En 1972, l'âge d'or du western est passé. Peckinpah est venu le démolir avec La Horde Sauvage (1969) et Leone lui a offert de fastes funérailles avec Il était une fois dans l'Ouest et la Révolution. C'est l'année où sort Jeremiah Johnson (de Pollack) mais c'est déjà l'ère d'après, où le genre peut être déstructuré sans grande incidence puisqu'il n'y aura plus de mouvements, comme dans les sixties avec son western spaghetti et les dérivés (zapata, fayot, etc). C'est dans ce contexte que John Sturges, auteur de films d'action et de westerns aux bénéfices juteux (en tête les 'classiques' La Grande Evasion et Les sept mercenaires), conçoit Joe Kidd. Ce divertissement affable cumule sophistication visuelle, action poussive et état d'esprit bituré, avec surgissement de train dans un saloon pour marquer le coup.

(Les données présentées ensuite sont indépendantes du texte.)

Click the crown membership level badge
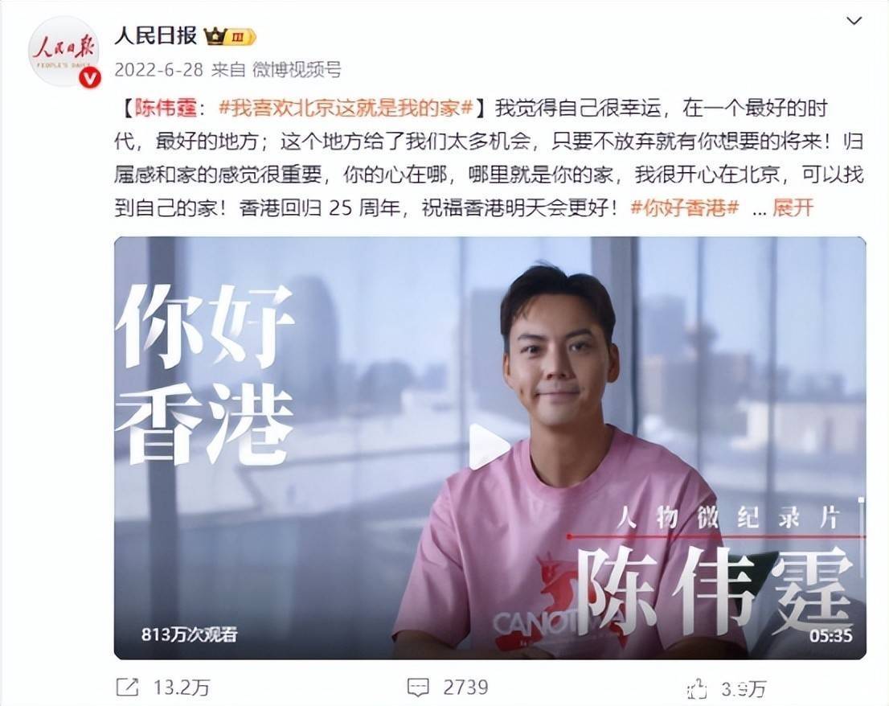The width and height of the screenshot is (889, 706). click(230, 38)
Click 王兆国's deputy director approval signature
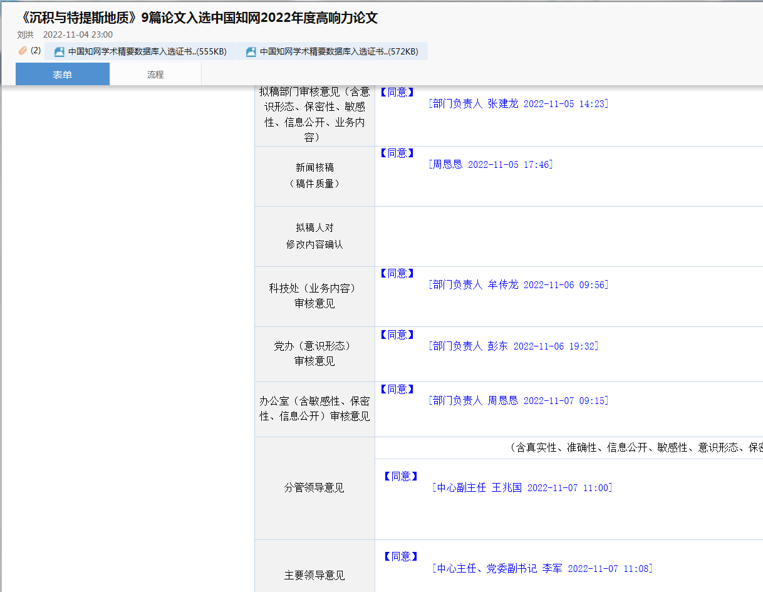763x592 pixels. (x=522, y=488)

Le cinéaste est en fin de carrière et le genre s'effondre, mais en tête d'affiche est placé Clint Eastwood, un des héros de la trilogie du dollar de Leone, devenu un des acteurs les plus bankable d'Hollywood. Son succès est tel qu'il a pu se permettre un premier long-métrage en tant que réalisateur : Un frisson de la nuit, point de départ du pan de sa carrière le plus passionnant. Dans Joe Kidd, Eastwood joue son personnage conventionnel de misanthrope adapté, un ton en-dessous. Il dégaine peu, s'oppose avec modération, sa distance confine à l'indifférence, son activisme est mécanisé au point d'en perdre sa ferveur badass presque involontaire. Cette dimension de son jeu sera exacerbée par la suite, notamment au travers de L'Homme des Hautes plaines (l'année suivante), puis passée à la question, notamment dans les films où Eastwood se met lui-même en scène (Impitoyable).
Joe Kidd est un western banal, si léger qu'on en viendrait à lui trouver des postures de dédain envers le genre qu'il emprunte. Nul contenu critique pourtant, c'est un divertissement où des talents envoient la marchandise, avec une paresse tempérée et ce qu'il faut de style. Le départ joue d'une certaine médiocrité, lors de l'apparition d'Eastwood au tribunal, perturbée par l'intrusion d'un troupeau de bourrins. Arrive un autre groupe, plus mesquin, emmenant vers les véritables enjeux au programme, c'est-à-dire la traque d'un homme. C'est le bal des connards, ça jure tout le temps, le scénario et la cohérence sont assez élagués pour libérer les molles (mais sereines) énergies. Les justifications de bases sont assez bancales, avec cette petite ville quasi vidée en apparence (certains dialogues le démentent) où tant de monde se retrouve, en étalant leur hargne mais en souffrant apparemment de l'existence de murs invisibles. Joe Kidd : happening nonchalant et sans gloire.